[Entries taken from a collection]
*** Block opens ***

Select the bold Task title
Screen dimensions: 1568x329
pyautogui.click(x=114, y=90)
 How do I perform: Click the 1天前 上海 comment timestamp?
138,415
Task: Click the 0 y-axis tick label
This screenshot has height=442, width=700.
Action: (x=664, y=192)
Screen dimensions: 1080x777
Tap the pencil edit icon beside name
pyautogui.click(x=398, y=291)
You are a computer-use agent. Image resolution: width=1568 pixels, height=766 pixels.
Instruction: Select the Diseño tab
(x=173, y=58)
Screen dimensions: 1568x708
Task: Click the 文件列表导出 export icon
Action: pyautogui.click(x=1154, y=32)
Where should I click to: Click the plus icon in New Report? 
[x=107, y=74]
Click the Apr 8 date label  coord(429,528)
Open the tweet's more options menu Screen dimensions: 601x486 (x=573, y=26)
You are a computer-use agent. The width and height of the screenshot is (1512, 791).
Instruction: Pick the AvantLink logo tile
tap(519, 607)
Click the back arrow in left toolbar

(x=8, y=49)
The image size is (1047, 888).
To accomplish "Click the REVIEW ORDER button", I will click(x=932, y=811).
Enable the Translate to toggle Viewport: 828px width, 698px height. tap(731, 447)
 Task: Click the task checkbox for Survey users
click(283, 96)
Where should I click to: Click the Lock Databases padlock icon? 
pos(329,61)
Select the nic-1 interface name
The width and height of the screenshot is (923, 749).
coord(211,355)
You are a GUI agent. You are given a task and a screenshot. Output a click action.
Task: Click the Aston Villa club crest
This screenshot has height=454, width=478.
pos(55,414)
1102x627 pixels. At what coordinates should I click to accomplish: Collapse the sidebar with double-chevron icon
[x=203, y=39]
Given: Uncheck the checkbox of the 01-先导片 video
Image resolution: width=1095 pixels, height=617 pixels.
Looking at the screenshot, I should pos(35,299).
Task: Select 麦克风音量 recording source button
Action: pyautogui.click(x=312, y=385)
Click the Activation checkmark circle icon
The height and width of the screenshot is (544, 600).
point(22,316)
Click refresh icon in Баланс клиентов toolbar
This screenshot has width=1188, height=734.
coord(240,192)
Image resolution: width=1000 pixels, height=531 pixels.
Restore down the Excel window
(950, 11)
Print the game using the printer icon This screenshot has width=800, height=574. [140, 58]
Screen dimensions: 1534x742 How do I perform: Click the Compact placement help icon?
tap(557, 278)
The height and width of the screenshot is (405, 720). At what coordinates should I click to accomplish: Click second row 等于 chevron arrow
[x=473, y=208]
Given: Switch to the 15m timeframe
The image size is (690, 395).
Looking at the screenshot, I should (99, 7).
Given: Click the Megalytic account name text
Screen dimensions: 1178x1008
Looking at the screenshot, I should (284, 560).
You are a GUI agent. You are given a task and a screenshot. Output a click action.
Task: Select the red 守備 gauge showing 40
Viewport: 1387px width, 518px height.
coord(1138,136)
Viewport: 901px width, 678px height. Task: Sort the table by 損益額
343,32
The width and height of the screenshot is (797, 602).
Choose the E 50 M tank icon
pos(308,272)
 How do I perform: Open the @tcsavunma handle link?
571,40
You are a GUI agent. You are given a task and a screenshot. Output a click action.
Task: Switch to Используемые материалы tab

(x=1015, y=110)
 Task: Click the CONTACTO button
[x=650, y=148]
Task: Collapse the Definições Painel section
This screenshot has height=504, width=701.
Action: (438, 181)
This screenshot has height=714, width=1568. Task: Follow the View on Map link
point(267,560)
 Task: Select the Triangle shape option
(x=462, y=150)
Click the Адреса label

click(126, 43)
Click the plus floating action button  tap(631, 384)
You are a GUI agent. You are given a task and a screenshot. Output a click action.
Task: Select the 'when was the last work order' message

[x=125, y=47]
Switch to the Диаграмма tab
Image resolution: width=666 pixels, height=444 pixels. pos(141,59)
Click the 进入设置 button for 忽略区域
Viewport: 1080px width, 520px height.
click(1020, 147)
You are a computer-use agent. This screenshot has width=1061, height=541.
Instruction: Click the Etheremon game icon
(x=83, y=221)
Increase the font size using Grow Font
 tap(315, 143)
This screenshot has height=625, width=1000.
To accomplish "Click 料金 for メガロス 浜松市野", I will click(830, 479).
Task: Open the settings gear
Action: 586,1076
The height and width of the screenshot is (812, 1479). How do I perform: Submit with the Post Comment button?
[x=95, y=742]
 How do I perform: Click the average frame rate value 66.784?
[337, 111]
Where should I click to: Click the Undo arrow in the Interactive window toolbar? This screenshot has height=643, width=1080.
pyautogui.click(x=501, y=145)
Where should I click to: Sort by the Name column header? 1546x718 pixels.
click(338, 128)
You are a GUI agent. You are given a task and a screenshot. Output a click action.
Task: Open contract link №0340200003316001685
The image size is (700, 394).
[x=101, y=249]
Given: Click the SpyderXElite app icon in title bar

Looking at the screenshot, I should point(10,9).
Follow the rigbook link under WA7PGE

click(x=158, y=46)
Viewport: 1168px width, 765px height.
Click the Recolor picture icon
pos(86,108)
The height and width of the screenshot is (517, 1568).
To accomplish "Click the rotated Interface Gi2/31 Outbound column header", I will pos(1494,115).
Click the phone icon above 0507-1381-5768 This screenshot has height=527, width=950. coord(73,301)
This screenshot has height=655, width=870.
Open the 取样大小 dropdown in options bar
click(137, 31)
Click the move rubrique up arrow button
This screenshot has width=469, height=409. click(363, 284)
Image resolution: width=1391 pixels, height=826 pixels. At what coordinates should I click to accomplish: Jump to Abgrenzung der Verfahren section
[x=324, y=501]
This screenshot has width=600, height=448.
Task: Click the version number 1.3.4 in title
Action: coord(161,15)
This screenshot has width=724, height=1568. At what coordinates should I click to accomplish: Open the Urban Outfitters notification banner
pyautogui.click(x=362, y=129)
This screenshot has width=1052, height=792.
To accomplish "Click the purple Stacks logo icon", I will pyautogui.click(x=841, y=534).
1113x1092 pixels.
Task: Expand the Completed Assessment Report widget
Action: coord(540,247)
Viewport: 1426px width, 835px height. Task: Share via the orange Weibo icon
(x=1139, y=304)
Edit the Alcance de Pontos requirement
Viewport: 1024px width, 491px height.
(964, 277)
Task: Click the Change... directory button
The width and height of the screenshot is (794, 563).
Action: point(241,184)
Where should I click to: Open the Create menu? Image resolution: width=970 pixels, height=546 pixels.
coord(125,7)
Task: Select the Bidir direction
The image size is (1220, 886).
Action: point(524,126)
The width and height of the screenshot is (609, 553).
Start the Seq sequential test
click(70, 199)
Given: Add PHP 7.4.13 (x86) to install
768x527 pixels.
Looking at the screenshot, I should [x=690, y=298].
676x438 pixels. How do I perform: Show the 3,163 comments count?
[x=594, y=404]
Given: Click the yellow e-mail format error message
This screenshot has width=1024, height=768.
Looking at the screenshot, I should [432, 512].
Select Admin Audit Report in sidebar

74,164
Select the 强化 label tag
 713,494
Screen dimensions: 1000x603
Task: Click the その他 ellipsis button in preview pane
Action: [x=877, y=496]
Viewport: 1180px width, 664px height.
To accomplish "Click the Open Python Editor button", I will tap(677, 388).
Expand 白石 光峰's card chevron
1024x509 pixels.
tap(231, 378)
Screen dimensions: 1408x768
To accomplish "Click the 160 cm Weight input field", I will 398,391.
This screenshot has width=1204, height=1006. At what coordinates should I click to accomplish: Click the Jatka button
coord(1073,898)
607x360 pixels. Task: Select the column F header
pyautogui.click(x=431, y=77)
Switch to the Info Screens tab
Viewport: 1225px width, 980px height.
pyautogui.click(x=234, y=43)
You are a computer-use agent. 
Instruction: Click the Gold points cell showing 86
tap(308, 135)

*** Block closes ***

Write out an exact copy of every record shown above.

■ **Answer to the exercise**:
Select the bold Task title
Screen dimensions: 1568x329
pyautogui.click(x=114, y=90)
 How do I perform: Click the 1天前 上海 comment timestamp?
138,415
Task: Click the 0 y-axis tick label
This screenshot has height=442, width=700.
Action: (x=664, y=192)
Screen dimensions: 1080x777
Tap the pencil edit icon beside name
pyautogui.click(x=398, y=291)
You are a computer-use agent. Image resolution: width=1568 pixels, height=766 pixels.
Instruction: Select the Diseño tab
(x=173, y=58)
Screen dimensions: 1568x708
Task: Click the 文件列表导出 export icon
Action: pyautogui.click(x=1154, y=32)
Where should I click to: Click the plus icon in New Report? 
[x=107, y=74]
Click the Apr 8 date label  coord(429,528)
Open the tweet's more options menu Screen dimensions: 601x486 (x=573, y=26)
You are a computer-use agent. The width and height of the screenshot is (1512, 791).
Instruction: Pick the AvantLink logo tile
tap(519, 607)
Click the back arrow in left toolbar

(x=8, y=49)
The image size is (1047, 888).
To accomplish "Click the REVIEW ORDER button", I will click(x=932, y=811).
Enable the Translate to toggle Viewport: 828px width, 698px height. tap(731, 447)
 Task: Click the task checkbox for Survey users
click(283, 96)
Where should I click to: Click the Lock Databases padlock icon? 
pos(329,61)
Select the nic-1 interface name
The width and height of the screenshot is (923, 749).
coord(211,355)
You are a GUI agent. You are given a task and a screenshot. Output a click action.
Task: Click the Aston Villa club crest
This screenshot has height=454, width=478.
pos(55,414)
1102x627 pixels. At what coordinates should I click to accomplish: Collapse the sidebar with double-chevron icon
[x=203, y=39]
Given: Uncheck the checkbox of the 01-先导片 video
Image resolution: width=1095 pixels, height=617 pixels.
Looking at the screenshot, I should pos(35,299).
Task: Select 麦克风音量 recording source button
Action: pyautogui.click(x=312, y=385)
Click the Activation checkmark circle icon
The height and width of the screenshot is (544, 600).
point(22,316)
Click refresh icon in Баланс клиентов toolbar
This screenshot has width=1188, height=734.
coord(240,192)
Image resolution: width=1000 pixels, height=531 pixels.
Restore down the Excel window
(950, 11)
Print the game using the printer icon This screenshot has width=800, height=574. [140, 58]
Screen dimensions: 1534x742 How do I perform: Click the Compact placement help icon?
tap(557, 278)
The height and width of the screenshot is (405, 720). At what coordinates should I click to accomplish: Click second row 等于 chevron arrow
[x=473, y=208]
Given: Switch to the 15m timeframe
The image size is (690, 395).
Looking at the screenshot, I should (99, 7).
Given: Click the Megalytic account name text
Screen dimensions: 1178x1008
Looking at the screenshot, I should (284, 560).
You are a GUI agent. You are given a task and a screenshot. Output a click action.
Task: Select the red 守備 gauge showing 40
Viewport: 1387px width, 518px height.
coord(1138,136)
Viewport: 901px width, 678px height. Task: Sort the table by 損益額
343,32
The width and height of the screenshot is (797, 602).
Choose the E 50 M tank icon
pos(308,272)
 How do I perform: Open the @tcsavunma handle link?
571,40
You are a GUI agent. You are given a task and a screenshot. Output a click action.
Task: Switch to Используемые материалы tab

(x=1015, y=110)
 Task: Click the CONTACTO button
[x=650, y=148]
Task: Collapse the Definições Painel section
This screenshot has height=504, width=701.
Action: (438, 181)
This screenshot has height=714, width=1568. Task: Follow the View on Map link
point(267,560)
 Task: Select the Triangle shape option
(x=462, y=150)
Click the Адреса label

click(126, 43)
Click the plus floating action button  tap(631, 384)
You are a GUI agent. You are given a task and a screenshot. Output a click action.
Task: Select the 'when was the last work order' message

[x=125, y=47]
Switch to the Диаграмма tab
Image resolution: width=666 pixels, height=444 pixels. pos(141,59)
Click the 进入设置 button for 忽略区域
Viewport: 1080px width, 520px height.
click(1020, 147)
You are a computer-use agent. This screenshot has width=1061, height=541.
Instruction: Click the Etheremon game icon
(x=83, y=221)
Increase the font size using Grow Font
 tap(315, 143)
This screenshot has height=625, width=1000.
To accomplish "Click 料金 for メガロス 浜松市野", I will click(830, 479).
Task: Open the settings gear
Action: 586,1076
The height and width of the screenshot is (812, 1479). How do I perform: Submit with the Post Comment button?
[x=95, y=742]
 How do I perform: Click the average frame rate value 66.784?
[337, 111]
Where should I click to: Click the Undo arrow in the Interactive window toolbar? This screenshot has height=643, width=1080.
pyautogui.click(x=501, y=145)
Where should I click to: Sort by the Name column header? 1546x718 pixels.
click(338, 128)
You are a GUI agent. You are given a task and a screenshot. Output a click action.
Task: Open contract link №0340200003316001685
The image size is (700, 394).
[x=101, y=249]
Given: Click the SpyderXElite app icon in title bar

Looking at the screenshot, I should point(10,9).
Follow the rigbook link under WA7PGE

click(x=158, y=46)
Viewport: 1168px width, 765px height.
Click the Recolor picture icon
pos(86,108)
The height and width of the screenshot is (517, 1568).
To accomplish "Click the rotated Interface Gi2/31 Outbound column header", I will pos(1494,115).
Click the phone icon above 0507-1381-5768 This screenshot has height=527, width=950. coord(73,301)
This screenshot has height=655, width=870.
Open the 取样大小 dropdown in options bar
click(137, 31)
Click the move rubrique up arrow button
This screenshot has width=469, height=409. click(363, 284)
Image resolution: width=1391 pixels, height=826 pixels. At what coordinates should I click to accomplish: Jump to Abgrenzung der Verfahren section
[x=324, y=501]
This screenshot has width=600, height=448.
Task: Click the version number 1.3.4 in title
Action: coord(161,15)
This screenshot has width=724, height=1568. At what coordinates should I click to accomplish: Open the Urban Outfitters notification banner
pyautogui.click(x=362, y=129)
This screenshot has width=1052, height=792.
To accomplish "Click the purple Stacks logo icon", I will pyautogui.click(x=841, y=534).
1113x1092 pixels.
Task: Expand the Completed Assessment Report widget
Action: coord(540,247)
Viewport: 1426px width, 835px height. Task: Share via the orange Weibo icon
(x=1139, y=304)
Edit the Alcance de Pontos requirement
Viewport: 1024px width, 491px height.
(964, 277)
Task: Click the Change... directory button
The width and height of the screenshot is (794, 563).
Action: point(241,184)
Where should I click to: Open the Create menu? Image resolution: width=970 pixels, height=546 pixels.
coord(125,7)
Task: Select the Bidir direction
The image size is (1220, 886).
Action: point(524,126)
The width and height of the screenshot is (609, 553).
Start the Seq sequential test
click(70, 199)
Given: Add PHP 7.4.13 (x86) to install
768x527 pixels.
Looking at the screenshot, I should [x=690, y=298].
676x438 pixels. How do I perform: Show the 3,163 comments count?
[x=594, y=404]
Given: Click the yellow e-mail format error message
This screenshot has width=1024, height=768.
Looking at the screenshot, I should [432, 512].
Select Admin Audit Report in sidebar

74,164
Select the 强化 label tag
 713,494
Screen dimensions: 1000x603
Task: Click the その他 ellipsis button in preview pane
Action: [x=877, y=496]
Viewport: 1180px width, 664px height.
To accomplish "Click the Open Python Editor button", I will tap(677, 388).
Expand 白石 光峰's card chevron
1024x509 pixels.
tap(231, 378)
Screen dimensions: 1408x768
To accomplish "Click the 160 cm Weight input field", I will 398,391.
This screenshot has width=1204, height=1006. At what coordinates should I click to accomplish: Click the Jatka button
coord(1073,898)
607x360 pixels. Task: Select the column F header
pyautogui.click(x=431, y=77)
Switch to the Info Screens tab
Viewport: 1225px width, 980px height.
pyautogui.click(x=234, y=43)
You are a computer-use agent. 
Instruction: Click the Gold points cell showing 86
tap(308, 135)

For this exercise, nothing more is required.